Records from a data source
################

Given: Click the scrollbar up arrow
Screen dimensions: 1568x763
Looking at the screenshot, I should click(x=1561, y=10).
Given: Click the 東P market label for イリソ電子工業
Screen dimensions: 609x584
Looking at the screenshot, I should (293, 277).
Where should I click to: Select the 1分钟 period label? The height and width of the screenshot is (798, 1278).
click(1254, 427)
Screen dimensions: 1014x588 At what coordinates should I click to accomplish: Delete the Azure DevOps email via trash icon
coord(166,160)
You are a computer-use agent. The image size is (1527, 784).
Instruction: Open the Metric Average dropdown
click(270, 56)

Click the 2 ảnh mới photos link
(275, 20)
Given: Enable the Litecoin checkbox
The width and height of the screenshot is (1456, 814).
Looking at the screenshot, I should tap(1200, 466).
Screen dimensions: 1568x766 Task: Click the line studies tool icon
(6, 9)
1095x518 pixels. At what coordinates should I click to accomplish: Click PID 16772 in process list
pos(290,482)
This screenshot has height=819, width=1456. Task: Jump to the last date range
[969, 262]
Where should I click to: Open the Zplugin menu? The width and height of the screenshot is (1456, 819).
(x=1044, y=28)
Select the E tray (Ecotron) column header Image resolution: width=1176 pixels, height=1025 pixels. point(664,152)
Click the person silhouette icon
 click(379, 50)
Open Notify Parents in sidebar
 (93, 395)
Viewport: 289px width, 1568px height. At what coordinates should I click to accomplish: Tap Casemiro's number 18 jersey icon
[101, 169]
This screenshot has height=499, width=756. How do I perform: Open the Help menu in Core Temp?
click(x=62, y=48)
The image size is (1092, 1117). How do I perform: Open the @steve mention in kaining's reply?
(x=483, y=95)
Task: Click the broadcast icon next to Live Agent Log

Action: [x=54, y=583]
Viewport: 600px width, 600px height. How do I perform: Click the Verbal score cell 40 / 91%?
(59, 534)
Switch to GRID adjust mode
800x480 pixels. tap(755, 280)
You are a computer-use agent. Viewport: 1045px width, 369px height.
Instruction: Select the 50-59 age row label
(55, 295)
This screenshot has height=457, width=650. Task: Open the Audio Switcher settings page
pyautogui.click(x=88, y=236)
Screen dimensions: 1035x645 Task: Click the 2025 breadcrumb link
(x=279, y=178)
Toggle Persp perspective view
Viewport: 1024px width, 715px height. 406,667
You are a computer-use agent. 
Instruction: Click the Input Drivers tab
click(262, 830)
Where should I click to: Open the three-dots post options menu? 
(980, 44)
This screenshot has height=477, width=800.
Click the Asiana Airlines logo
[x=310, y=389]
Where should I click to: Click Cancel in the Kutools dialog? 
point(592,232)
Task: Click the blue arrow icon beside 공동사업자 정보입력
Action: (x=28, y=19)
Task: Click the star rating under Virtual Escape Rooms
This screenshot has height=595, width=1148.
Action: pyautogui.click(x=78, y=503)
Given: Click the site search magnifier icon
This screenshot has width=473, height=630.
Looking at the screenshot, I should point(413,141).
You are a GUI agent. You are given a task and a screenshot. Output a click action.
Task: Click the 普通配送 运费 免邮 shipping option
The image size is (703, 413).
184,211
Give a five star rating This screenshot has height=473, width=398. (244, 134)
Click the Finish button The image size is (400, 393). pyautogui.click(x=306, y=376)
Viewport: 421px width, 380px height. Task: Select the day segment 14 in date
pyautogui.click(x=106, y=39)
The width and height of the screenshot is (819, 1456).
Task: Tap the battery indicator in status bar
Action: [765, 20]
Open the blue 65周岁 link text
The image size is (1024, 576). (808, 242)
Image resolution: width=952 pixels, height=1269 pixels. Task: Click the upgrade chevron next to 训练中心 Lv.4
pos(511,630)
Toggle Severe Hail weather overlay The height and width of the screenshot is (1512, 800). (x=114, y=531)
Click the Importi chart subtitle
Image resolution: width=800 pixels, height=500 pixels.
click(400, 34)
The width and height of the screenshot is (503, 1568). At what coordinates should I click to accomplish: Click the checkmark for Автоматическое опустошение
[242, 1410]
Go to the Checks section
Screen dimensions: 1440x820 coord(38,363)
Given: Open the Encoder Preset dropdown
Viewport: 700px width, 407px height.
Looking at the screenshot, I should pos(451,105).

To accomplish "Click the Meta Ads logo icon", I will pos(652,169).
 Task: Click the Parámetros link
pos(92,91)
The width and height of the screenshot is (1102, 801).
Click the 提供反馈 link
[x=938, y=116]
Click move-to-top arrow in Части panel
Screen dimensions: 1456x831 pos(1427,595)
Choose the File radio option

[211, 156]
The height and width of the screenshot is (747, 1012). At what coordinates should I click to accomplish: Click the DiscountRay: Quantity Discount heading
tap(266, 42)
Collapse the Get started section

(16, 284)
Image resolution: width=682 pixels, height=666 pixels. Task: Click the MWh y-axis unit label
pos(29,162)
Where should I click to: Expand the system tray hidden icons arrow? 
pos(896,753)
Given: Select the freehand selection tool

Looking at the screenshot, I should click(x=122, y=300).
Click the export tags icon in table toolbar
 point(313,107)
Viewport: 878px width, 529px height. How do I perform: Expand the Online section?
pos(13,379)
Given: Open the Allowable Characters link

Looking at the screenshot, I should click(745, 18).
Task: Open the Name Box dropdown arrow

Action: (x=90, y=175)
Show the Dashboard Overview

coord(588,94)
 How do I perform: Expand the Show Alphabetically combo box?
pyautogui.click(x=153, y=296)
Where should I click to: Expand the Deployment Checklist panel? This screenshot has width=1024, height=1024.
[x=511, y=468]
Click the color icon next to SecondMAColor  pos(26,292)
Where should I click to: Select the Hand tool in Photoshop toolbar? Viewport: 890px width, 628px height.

################

- [Aim]:
Rewrite the material from the line with "I will pos(652,169)." to the line with "[x=938, y=116]", ending lines included, multiplying each click coordinate in the answers by 0.75 and rounding to whole numbers with halves rounded up, and leave every other line and number, requests included, unchanged.

- [Written reply]:
To accomplish "Click the Meta Ads logo icon", I will pos(489,127).
 Task: Click the Parámetros link
pos(69,68)
The width and height of the screenshot is (1102, 801).
Click the 提供反馈 link
[x=704, y=87]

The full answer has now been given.